--- Records for the exercise Enclosed Below ---

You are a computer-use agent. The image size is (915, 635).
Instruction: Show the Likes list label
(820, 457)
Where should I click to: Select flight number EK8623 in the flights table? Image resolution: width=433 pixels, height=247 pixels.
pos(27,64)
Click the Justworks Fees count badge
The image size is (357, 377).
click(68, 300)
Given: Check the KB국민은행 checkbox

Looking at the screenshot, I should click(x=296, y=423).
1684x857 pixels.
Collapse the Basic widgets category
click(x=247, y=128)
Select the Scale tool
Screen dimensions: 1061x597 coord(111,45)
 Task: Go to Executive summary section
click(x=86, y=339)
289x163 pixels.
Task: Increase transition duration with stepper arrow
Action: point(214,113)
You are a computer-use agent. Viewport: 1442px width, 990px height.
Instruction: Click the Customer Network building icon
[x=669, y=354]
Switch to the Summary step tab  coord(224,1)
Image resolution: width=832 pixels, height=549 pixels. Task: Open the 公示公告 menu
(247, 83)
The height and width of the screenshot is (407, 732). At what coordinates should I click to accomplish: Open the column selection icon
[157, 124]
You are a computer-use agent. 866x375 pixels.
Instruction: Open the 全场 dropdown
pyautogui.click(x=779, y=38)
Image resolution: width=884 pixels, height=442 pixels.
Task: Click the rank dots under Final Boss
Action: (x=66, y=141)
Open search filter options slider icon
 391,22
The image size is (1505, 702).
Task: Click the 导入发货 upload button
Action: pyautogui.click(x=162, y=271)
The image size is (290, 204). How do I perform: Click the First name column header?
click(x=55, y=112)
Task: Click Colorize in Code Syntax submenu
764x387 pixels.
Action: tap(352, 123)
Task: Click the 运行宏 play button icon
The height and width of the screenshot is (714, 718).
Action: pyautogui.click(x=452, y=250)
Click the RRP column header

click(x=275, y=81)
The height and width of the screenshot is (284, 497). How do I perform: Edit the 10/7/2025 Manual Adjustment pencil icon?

--- End of Enclosed Records for the exercise ---

Only the lines from the one containing "Task: Click Colorize in Code Syntax submenu" through the final line above should be duplicated, exactly as they stand.

Task: Click Colorize in Code Syntax submenu
764x387 pixels.
Action: tap(352, 123)
Task: Click the 运行宏 play button icon
The height and width of the screenshot is (714, 718).
Action: pyautogui.click(x=452, y=250)
Click the RRP column header

click(x=275, y=81)
The height and width of the screenshot is (284, 497). How do I perform: Edit the 10/7/2025 Manual Adjustment pencil icon?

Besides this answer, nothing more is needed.